O que se viu no dial carioca desde a virada do milênio foi a consolidação do FM

dentro do segmento rádio em detrimento do AM, cada vez mais visto como um modelo

datado, ainda mais depois do lançamento de tocadores de música portáteis de high fidelity e,

sobretudo, da fuga incessante de anunciantes para outras mídias. Um caminho encontrado

por algumas empresas de radiodifusão foi o simulcasting, ou seja, a transmissão da

programação tanto em AM quanto em FM. De acordo com Hal Kneller, em vez de resgatar

o sistema de amplitude modulada, o simulcasting contribuiu para agravar a situação das

emissoras que operavam canais distintos em AM e FM, numa espécie de canibalização da

audiência. Segundo ele, quando simplesmente se duplica a programação em duas bandas, os

ouvintes preferirão sempre a qualidade do FM, com a consequente desmobilização das

equipes de trabalho. A pesquisadora Nelia Bianco destaca:

“A saída sugerida pelos radiodifusores é utilizar os canais 5 e 6 das Tvs analógicas que serão desocupados totalmente em 2016, quando terminar o simulcast da TV digital, para aumentar a disponibilidade de canais FM e transferir para o AM esse novo ambiente.

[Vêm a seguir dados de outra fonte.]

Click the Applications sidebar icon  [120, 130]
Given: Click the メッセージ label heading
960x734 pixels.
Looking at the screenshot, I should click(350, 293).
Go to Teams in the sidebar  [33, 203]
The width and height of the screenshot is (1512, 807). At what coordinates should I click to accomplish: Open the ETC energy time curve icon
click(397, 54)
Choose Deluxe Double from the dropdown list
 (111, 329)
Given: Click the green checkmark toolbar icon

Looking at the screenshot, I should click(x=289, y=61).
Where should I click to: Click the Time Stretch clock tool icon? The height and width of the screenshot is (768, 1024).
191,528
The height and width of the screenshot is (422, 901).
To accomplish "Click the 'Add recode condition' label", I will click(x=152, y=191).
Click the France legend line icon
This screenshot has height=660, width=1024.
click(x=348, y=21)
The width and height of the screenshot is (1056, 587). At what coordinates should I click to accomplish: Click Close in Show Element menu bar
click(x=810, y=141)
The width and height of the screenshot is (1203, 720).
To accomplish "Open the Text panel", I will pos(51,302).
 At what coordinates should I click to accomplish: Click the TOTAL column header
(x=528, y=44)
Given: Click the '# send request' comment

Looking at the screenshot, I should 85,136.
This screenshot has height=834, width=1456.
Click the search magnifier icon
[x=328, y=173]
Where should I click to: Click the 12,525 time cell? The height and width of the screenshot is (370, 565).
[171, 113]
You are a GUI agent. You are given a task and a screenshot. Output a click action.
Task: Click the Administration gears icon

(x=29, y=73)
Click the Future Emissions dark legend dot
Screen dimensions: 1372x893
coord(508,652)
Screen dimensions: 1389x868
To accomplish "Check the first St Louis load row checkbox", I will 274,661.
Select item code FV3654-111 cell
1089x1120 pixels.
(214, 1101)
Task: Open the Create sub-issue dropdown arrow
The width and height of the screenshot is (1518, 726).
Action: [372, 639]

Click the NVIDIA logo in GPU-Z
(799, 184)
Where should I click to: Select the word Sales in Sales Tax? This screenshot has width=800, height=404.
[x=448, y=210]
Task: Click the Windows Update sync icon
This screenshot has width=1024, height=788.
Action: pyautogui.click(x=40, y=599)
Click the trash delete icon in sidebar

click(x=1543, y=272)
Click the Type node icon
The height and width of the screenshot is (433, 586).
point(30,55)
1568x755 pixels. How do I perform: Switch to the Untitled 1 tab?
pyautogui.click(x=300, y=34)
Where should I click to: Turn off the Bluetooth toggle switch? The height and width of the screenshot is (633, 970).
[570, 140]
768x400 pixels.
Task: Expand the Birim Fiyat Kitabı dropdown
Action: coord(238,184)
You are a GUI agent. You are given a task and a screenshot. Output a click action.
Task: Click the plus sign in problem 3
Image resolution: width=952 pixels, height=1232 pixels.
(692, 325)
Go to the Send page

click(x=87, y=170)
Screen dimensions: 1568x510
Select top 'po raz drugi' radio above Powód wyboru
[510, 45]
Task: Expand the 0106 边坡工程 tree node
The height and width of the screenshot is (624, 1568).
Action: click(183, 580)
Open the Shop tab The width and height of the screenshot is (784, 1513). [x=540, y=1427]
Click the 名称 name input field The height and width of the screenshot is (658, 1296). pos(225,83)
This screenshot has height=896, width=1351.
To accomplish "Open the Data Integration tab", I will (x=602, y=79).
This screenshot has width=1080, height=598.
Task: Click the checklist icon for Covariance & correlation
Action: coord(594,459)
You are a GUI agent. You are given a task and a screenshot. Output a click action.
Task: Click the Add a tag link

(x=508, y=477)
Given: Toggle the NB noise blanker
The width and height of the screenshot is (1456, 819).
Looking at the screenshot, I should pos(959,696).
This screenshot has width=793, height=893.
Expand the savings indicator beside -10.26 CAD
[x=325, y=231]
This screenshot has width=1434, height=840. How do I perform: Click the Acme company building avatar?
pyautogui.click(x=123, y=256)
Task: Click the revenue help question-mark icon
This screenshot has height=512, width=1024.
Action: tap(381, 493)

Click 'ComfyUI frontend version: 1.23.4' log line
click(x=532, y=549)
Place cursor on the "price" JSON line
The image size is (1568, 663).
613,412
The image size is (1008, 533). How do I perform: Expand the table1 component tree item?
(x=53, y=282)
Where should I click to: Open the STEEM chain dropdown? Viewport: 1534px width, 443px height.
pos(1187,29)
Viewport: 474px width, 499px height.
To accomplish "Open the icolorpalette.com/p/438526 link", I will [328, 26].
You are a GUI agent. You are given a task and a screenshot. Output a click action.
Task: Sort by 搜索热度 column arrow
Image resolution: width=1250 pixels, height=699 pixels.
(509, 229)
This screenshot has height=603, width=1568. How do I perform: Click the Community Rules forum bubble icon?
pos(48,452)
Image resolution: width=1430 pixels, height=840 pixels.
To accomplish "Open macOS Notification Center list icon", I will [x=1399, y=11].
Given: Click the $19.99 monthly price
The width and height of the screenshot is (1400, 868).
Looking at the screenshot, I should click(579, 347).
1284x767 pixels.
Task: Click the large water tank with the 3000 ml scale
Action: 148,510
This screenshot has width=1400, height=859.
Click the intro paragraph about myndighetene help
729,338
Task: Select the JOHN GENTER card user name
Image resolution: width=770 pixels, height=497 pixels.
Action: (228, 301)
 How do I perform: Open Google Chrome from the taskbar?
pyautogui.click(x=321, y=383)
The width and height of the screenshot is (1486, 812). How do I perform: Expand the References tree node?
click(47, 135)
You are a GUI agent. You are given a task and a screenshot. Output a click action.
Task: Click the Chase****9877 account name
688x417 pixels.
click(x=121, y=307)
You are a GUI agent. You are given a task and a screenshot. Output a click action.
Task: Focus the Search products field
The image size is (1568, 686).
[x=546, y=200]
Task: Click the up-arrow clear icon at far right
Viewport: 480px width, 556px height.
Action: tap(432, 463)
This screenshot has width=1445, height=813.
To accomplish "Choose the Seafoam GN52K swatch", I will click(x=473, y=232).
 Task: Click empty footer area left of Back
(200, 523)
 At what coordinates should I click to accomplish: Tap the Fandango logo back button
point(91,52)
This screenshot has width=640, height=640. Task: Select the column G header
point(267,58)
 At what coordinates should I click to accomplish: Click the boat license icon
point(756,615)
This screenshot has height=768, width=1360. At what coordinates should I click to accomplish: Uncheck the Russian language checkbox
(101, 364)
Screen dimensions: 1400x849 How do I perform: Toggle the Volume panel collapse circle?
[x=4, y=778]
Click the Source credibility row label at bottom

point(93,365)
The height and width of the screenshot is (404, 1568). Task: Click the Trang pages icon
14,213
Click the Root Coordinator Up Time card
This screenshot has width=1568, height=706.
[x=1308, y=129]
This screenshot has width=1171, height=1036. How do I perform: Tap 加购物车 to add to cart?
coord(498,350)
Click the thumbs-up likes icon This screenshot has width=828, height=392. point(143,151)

Na prática, cada emissora de rádio AM receberá um canal na nova faixa de FM” (BIANCO, 2012, p. 34)

Contudo, é inegável que haverá ao menos duas perdas sensíveis com a migração

supracitada. A primeira se refere ao perfil do público-alvo e, a segunda, ao menor alcance

da postura de modulação em FM. Mas, como fez ao longo de quase um século, o rádio

brasileiro se adaptará ao novo cenário. Com perdas e ganhos.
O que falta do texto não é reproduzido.